The best thing about Halloween has always been the toys, right? I mean, seriously, my kids just can’t wait to go Trick or Toying. Kids throughout the neighborhood are lining up at my front door to get a toy.

It’s all about the toys. Always has been.

You’re probably laughing right now, thinking I’ve lost it, and if you are, you’d be right. That is exactly the reaction I had when I read this article by the Associated Press this week.

The article basically suggests that people pass out toys or stickers or other such things on Halloween—anything but candy. Because candy is full of evil sugar and we can’t have our kids consuming anything so downright bad for them.

How ‘bout we give them toy guns instead?

And just in case your parental skills are really lacking, the article suggests several ways you can combat the ills of sugar-exposure.

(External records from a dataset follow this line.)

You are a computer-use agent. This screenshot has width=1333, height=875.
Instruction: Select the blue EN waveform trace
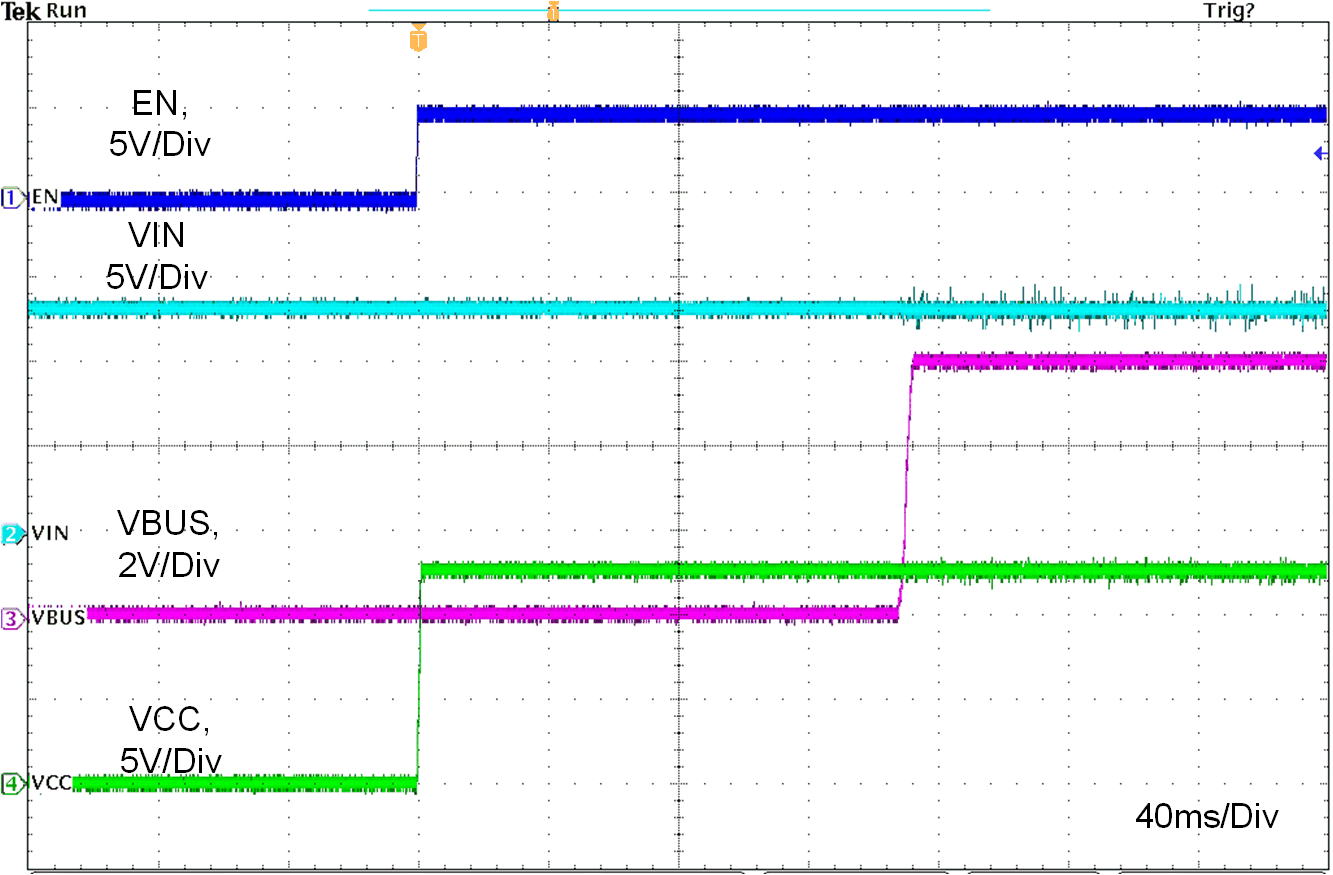point(800,113)
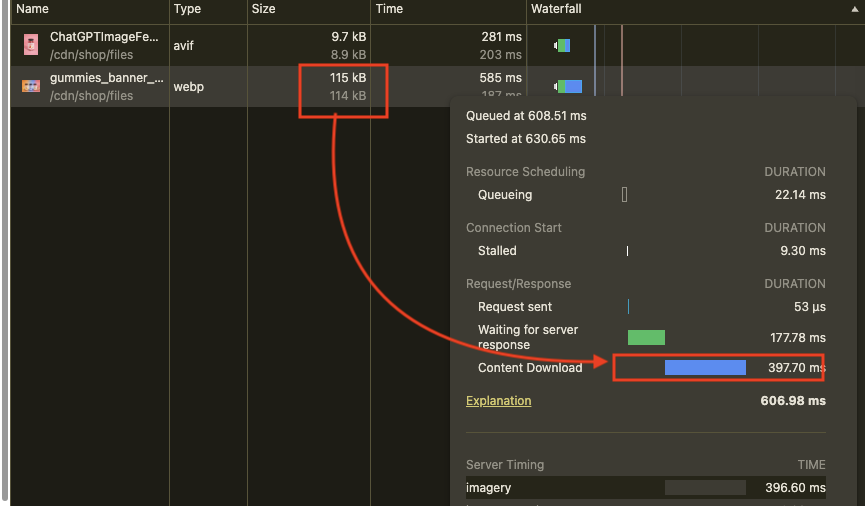The height and width of the screenshot is (506, 865).
Task: Click the imagery server timing bar
Action: 705,488
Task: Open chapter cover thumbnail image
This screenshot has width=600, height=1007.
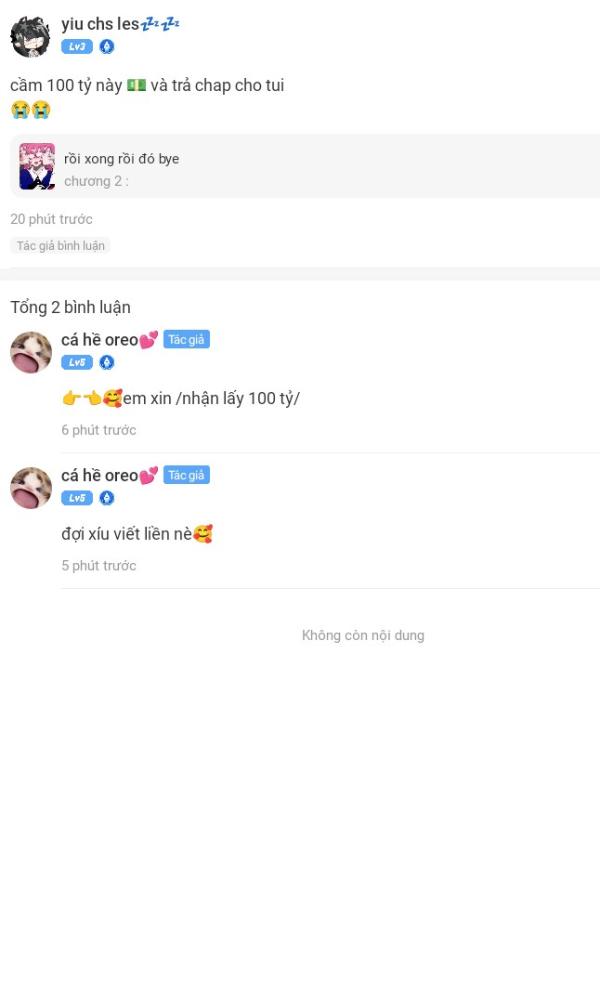Action: click(x=37, y=166)
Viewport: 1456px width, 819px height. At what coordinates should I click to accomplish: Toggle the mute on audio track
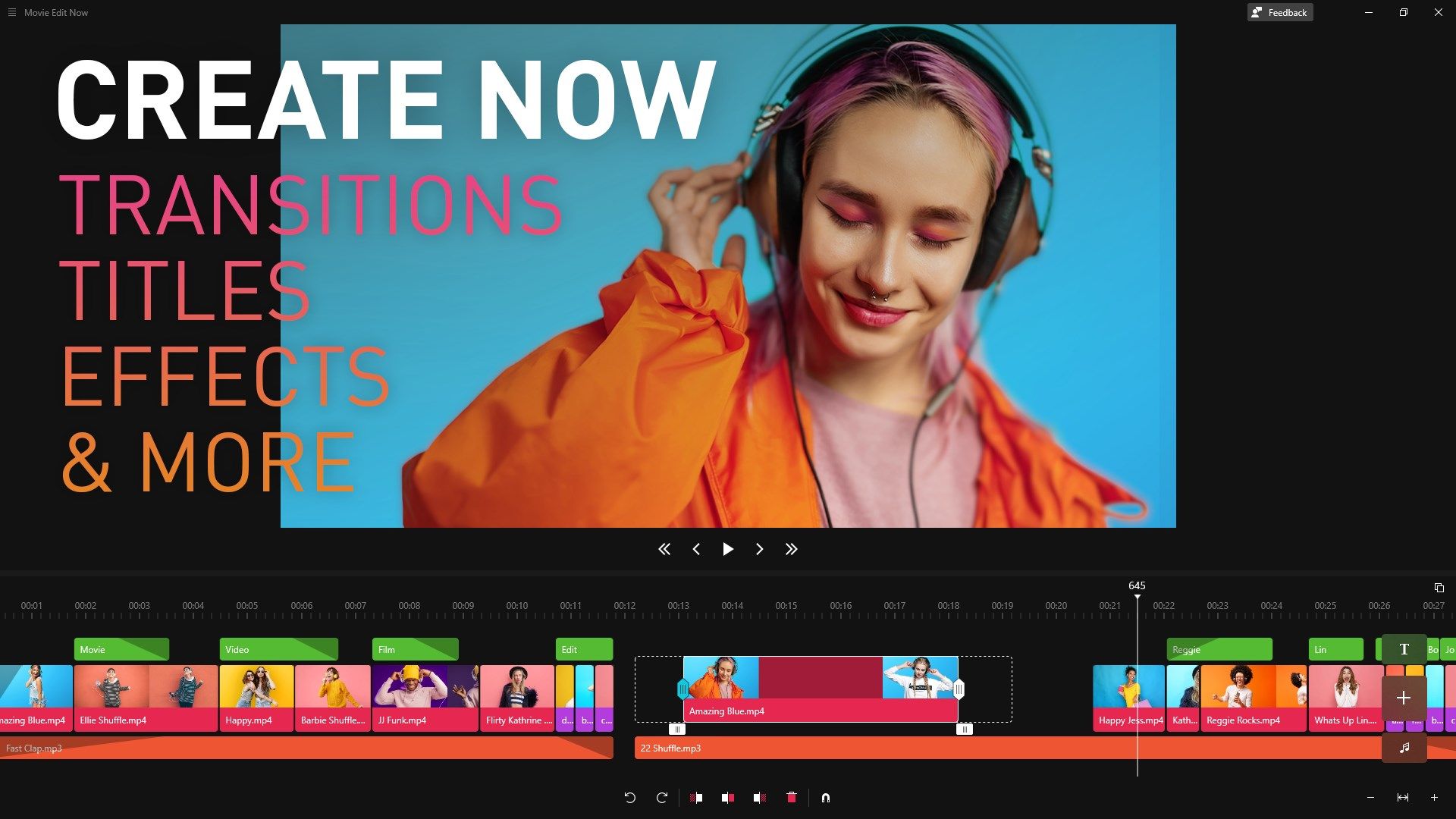coord(1404,748)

Tactics like playing the “switch witch” with your kids. At bedtime, kids leave out as much candy as they want and the “switch witch” comes and swaps their candy for a toy. The more candy, the bigger the toy.

Or talking to them about nutrition because, you know, we don’t do that but on one night a year and kids are really in a listening mood on Halloween.

Or rationing. Whatever.

Here’s my tactic for Halloween. Send the kids out to get as much candy as they can possibly carry. When they get home, have the kids dump the lot in the middle of the floor for sorting. Grab the Baby Ruths and run.

They can eat the rest. But I know they probably won’t.

Every year, sometime between Thanksgiving and Christmas, I clean out my kids rooms to find an entire stash of uneaten Halloween candy. I eventually throw it all out, and nobody even gives it a second thought.

By then, Halloween is a long-gone memory. The kids have moved on to Christmas and are already dreaming about the toys.